Each of us is called to practice hope. To not let the world’s woes crush us. We struggle with hope because, just in looking back of this year 2017, with one month left to go, listen to what we have lived through:
-The destruction caused by Hurricane Maria, Irma and Harvey
-And powerful earthquakes in Mexico, Iran and Iraq
-Monsoon flooding in Bangladesh, flooding in Sierra Leone, China, Zimbabwe, Peru, South Asia and Sri Lanka,
-Mudslides and landslides in Colombia in the Congo
-Avalanches in Afghanistan & Pakistan
-Deadly wildfires on the West Coast
-Terrorist attacks in Damascus, Aleppo, Afghanistan, Libya, Somalia, Egypt, Syria, Manhattan. --- Domestic mass shootings in Las Vegas, and Texas
Wait there’s more:
Grave Humanitarian crisis:
-of human trafficking,
- the starvation and drought in east Africa (the worst since WWII)
-increase in the number of refuge and migrant deaths,
-ethnic cleansing of the Rohingya Muslims,
-our own crisis on the Homefront against immigrants, the resurfacing of white supremacists, battle for healthcare, and now unfair tax legislation that favors and pits the rich against the poor.

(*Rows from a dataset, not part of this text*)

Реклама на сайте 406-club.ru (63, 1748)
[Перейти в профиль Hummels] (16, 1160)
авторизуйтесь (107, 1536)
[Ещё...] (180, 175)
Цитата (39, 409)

That’s just the tip of the iceberg, isn’t it? We can be here all day naming terrible things that have haunted us.
So here we are. Living in our own form of apocalypse – where suffering has gone on too long and nothing changes. Where we face compassion fatigue. Yet the hope of Jesus inspires us, in the midst of the evil and chaos, not to give up. To be that single candle in the darkness. That change is possible. That God has forever and always will actively intervenes in our world – in our hearts -- to bring forth divine justice. Be alert, Jesus says. Raise your heads. I’ll show you how it’s done, he tells us. Hope is ignited, Hope is proved, in the absence of what we long for. Listen to what some great men who have fought the good fight have told us about hope:
Rev. Martin Luther King Jr., said in the midst of a lifetime of oppression, “We must accept finite disappointment, but never lose infinite hope.”
Rev. Desmond Tutu, said in the midst of fighting apartheid, “Hope is being able to see that there is light despite all of the darkness.”
Former President Barak Obama said, in the face of economic turmoil and national troubles, “I have always believed that hope is that stubborn thing inside us that insists, despite all the evidence to the contrary, that something better awaits us so long as we have the courage to keep reaching, to keep working, to keep fighting." Let us be certain that hope is not a passive experience. It is not quiet! Hope is proactive, subversive and stubborn.
So, Advent hope points us to Bethlehem. Hope reminds us that Jesus was not born in happy times but in the midst of centuries of foreign occupation. He was born in a stable because there was not enough hospitality, because there was no room in the inn. Jesus and his family had to flee and become refugees in Egypt, because of King Herod’s murderous threats. Jesus embodied hope, not just in the manger, but nailed to the cross – yet hope endured. Jesus brings the gift of hope for our weary souls, and helps us to stand and be alert with hope, in face of all that lies before us.
Hope today reminds that like Jesus, we are not to settle for peace and quiet. In Advent, we are called to rediscover hope – we are anointed to be hope bearers. With our hearts alert to hope, we lift up our heads and see all that is there, despite of the darkness. So let infinite hope to give us courage to keep on moving forward share the saving love of God in our yearning world. Thanks be to God!